(SET PROBLEM)
Format the data as a JSON list of strings, one per line and with blank lines omitted, starting at the line containing "You are a computer-use agent." and running through the end of the data. Leave the pictures out of the list.
>> begin EXTRACTED RECORDS
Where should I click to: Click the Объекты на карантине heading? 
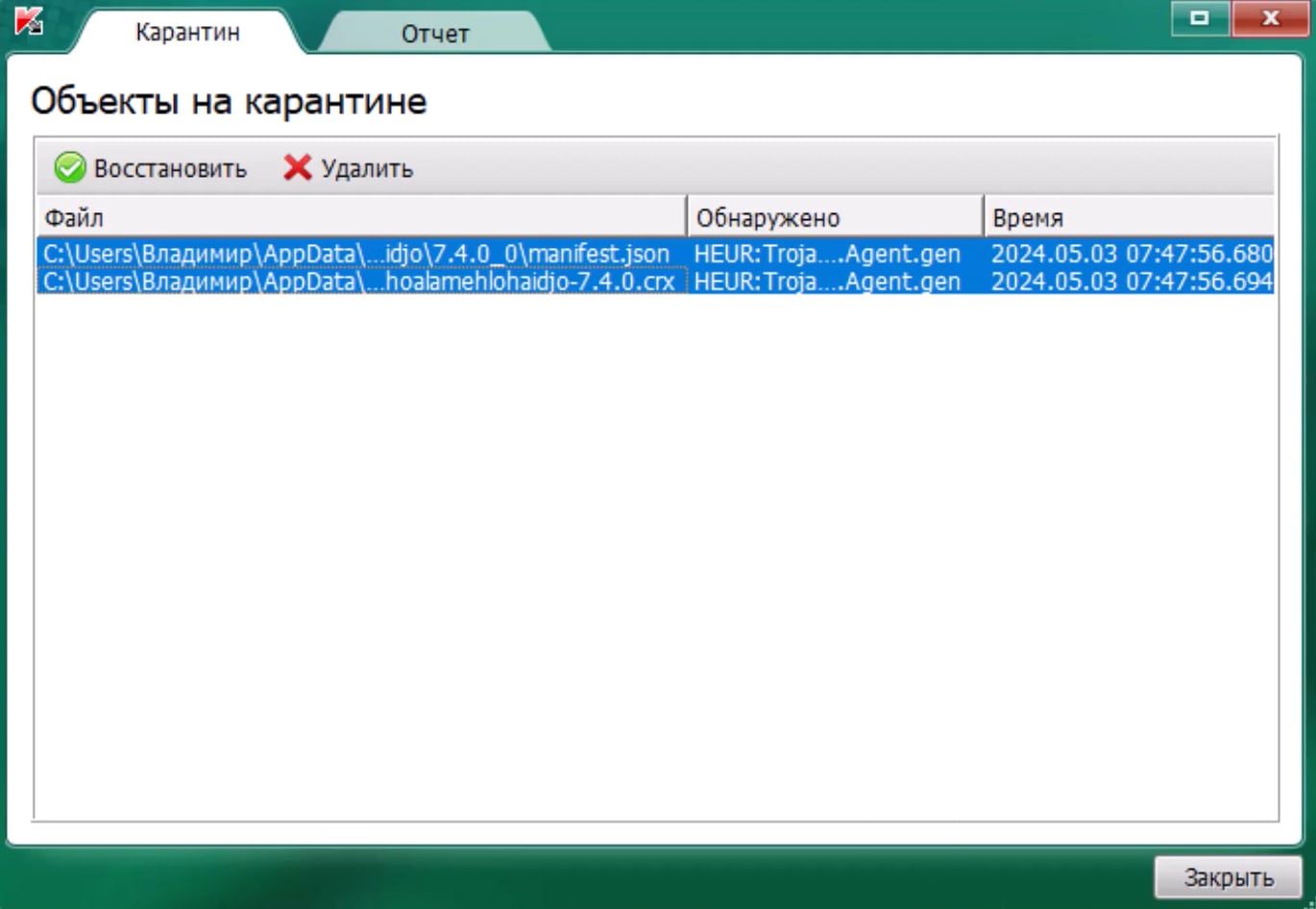tap(231, 99)
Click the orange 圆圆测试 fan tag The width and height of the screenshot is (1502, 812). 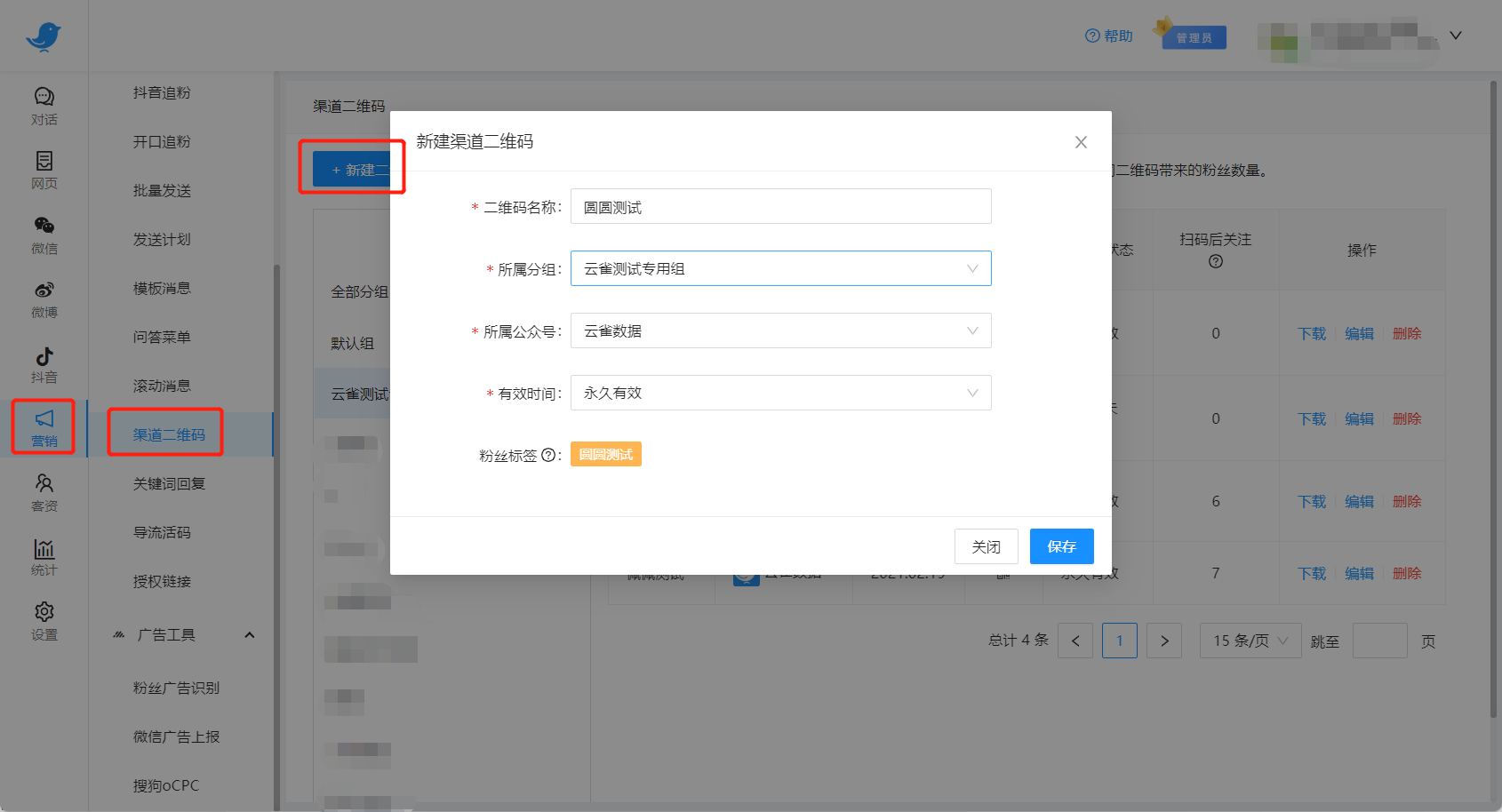(605, 455)
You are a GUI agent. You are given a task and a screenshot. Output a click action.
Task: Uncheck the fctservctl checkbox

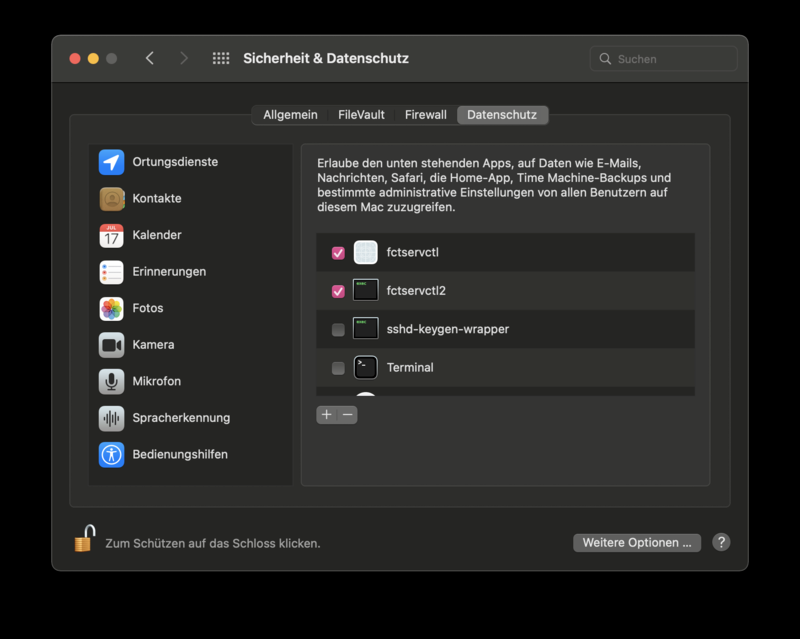(338, 253)

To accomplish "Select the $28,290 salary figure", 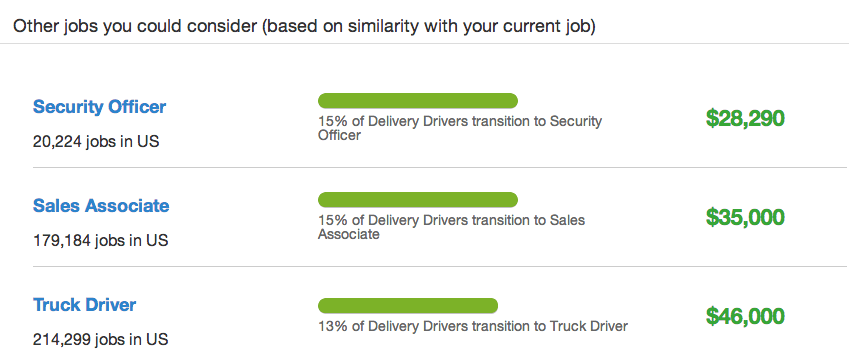I will tap(745, 119).
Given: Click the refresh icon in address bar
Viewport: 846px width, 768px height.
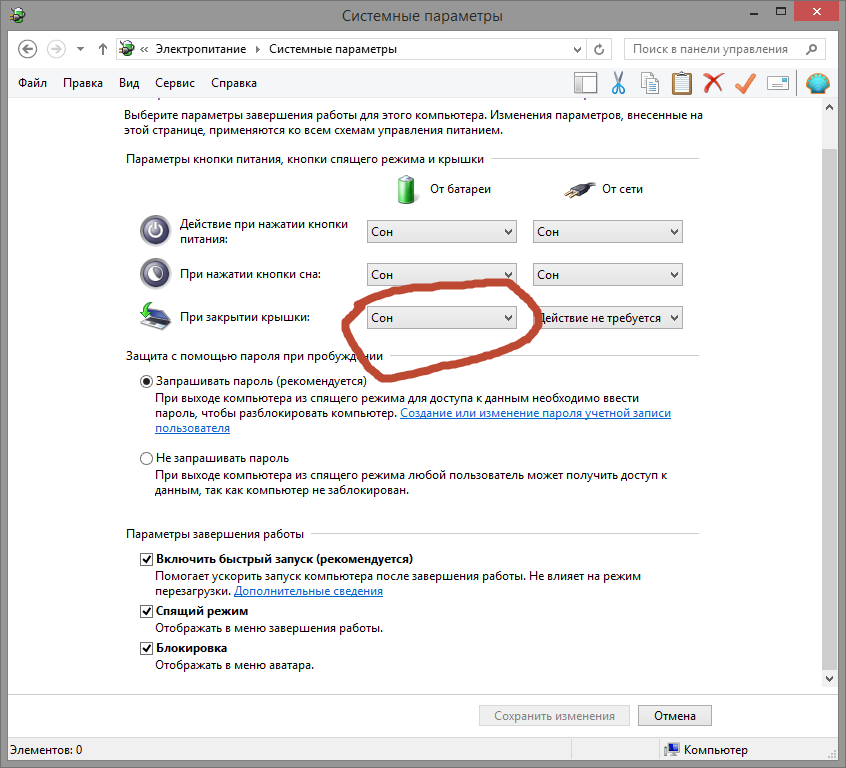Looking at the screenshot, I should pos(599,49).
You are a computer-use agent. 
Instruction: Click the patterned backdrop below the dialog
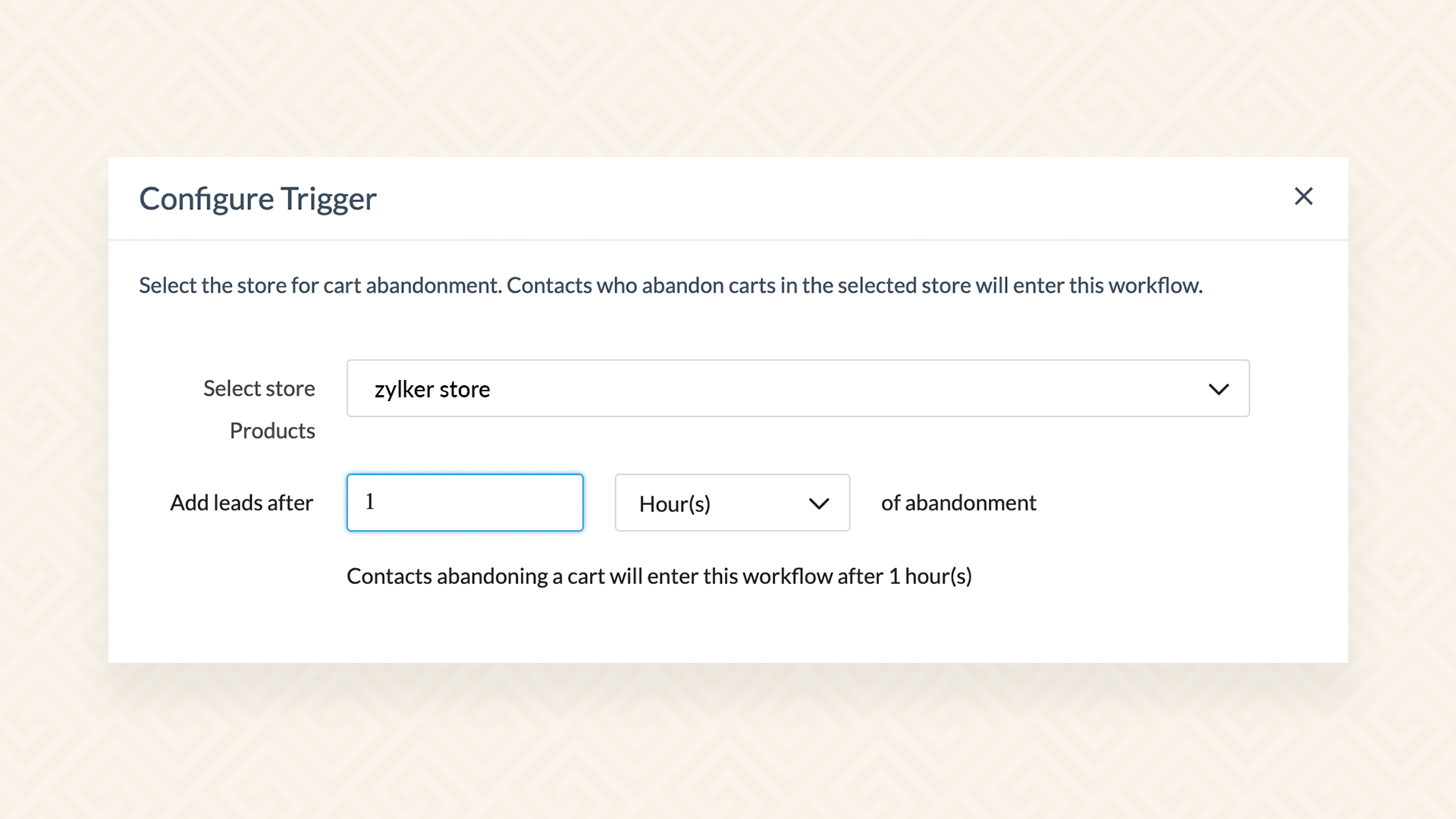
>> end EXTRACTED RECORDS
(FINAL ANSWER)
[
  "You are a computer-use agent. ",
  "Instruction: Click the patterned backdrop below the dialog"
]